Rotary Club program has meaning for students
James Buchanan is the only American president from Pennsylvania.
The longest word in the English language, a chemical name for a protein, stretches 1,909 letters long.
Those facts are not lost on several hundred third graders in the Fox Chapel Area School District who are being bestowed free dictionaries by the Sharpsburg-Aspinwall Rotary Club.
In its fourth year, the Rotary’s dictionary give-away is more than just an effort to teach students to spell, but the book also publishes information on all facets of life, from the name of foreign countries, to U.S. presidents, the U.S. Constitution, weights and measures and more.
"I’ve always liked education projects because the future is with the children," said John Arch, past president of the Rotary, project chairman for the dictionary giveaway and an attorney in Sharpsburg.
"And whatever we can do to help out young people become citizens later on, it’s very worth while," he said.
The Rotary raised the money to buy A Student’s Dictionary, published by the Dictionary Project, Inc., by selling funnel cakes and hot dogs during the Sharpsburg Guyasuta Days festival.
Arch and other Rotary members are in the process of distributing about 435 dictionaries to third graders in all of the Fox Chapel Area School District elementary schools, plus private schools including Christ the Divine Teacher Catholic Academy in Aspinwall, St. Mary of the Assumption in Glenshaw, and the Fox Chapel Country Day School.
Why give the dictionaries to third graders and not others?
Because that’s the grade where students have just learned to read and are beginning to "read to learn," said Pat Gottschalk, former Rotary president and a tax accountant in O’Hara.
Elaine Mantick, also past president of the Rotary, introduced the dictionary program four years ago because, she said, "It’s a good learning tool for children.

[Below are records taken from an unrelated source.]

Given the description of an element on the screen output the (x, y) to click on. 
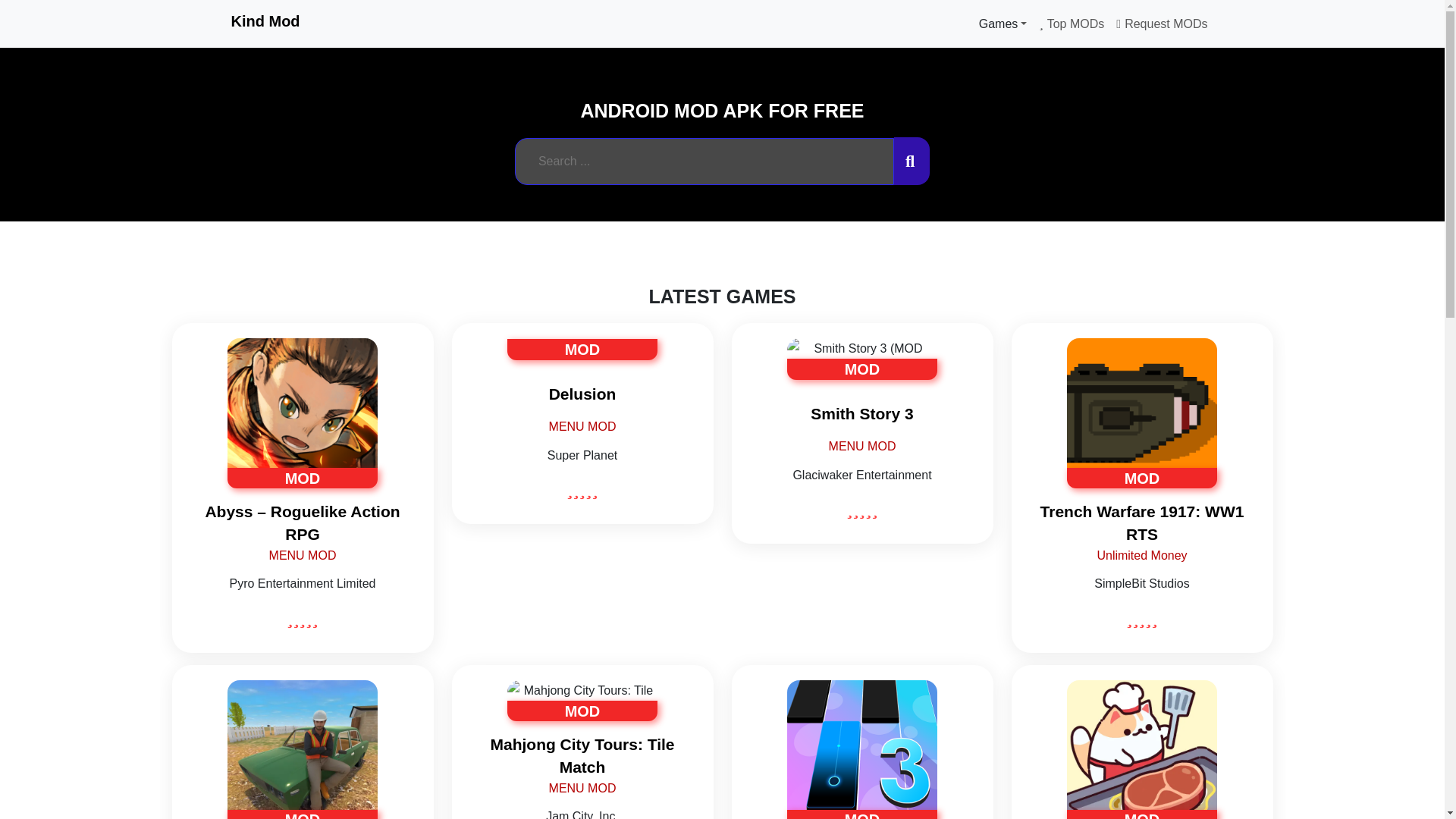
Kind Mod (264, 21)
Trench Warfare 1917: WW1 RTS (1141, 522)
Smith Story 3 (860, 522)
Games (1002, 23)
Request MODs (1160, 23)
Top MODs (1070, 23)
Delusion (582, 522)
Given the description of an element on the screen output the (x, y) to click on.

And it’s more than a dictionary."
Other Rotaries across the country were also adopting the program, she said.
"This is really cool," said Grace, 9, of O’Hara, a student at Kerr Elementary school in O’Hara. "It has so much information in it," she said.
Mark, 8, of Fox Chapel, also a student at Kerr, said: "I like the longest word and the map of the world."
A third-grade teacher at Kerr, Jamie McKenzie, said, "It really sparks an interest in learning vocabulary.
"And for most of these kids, it’s first reference book that they own."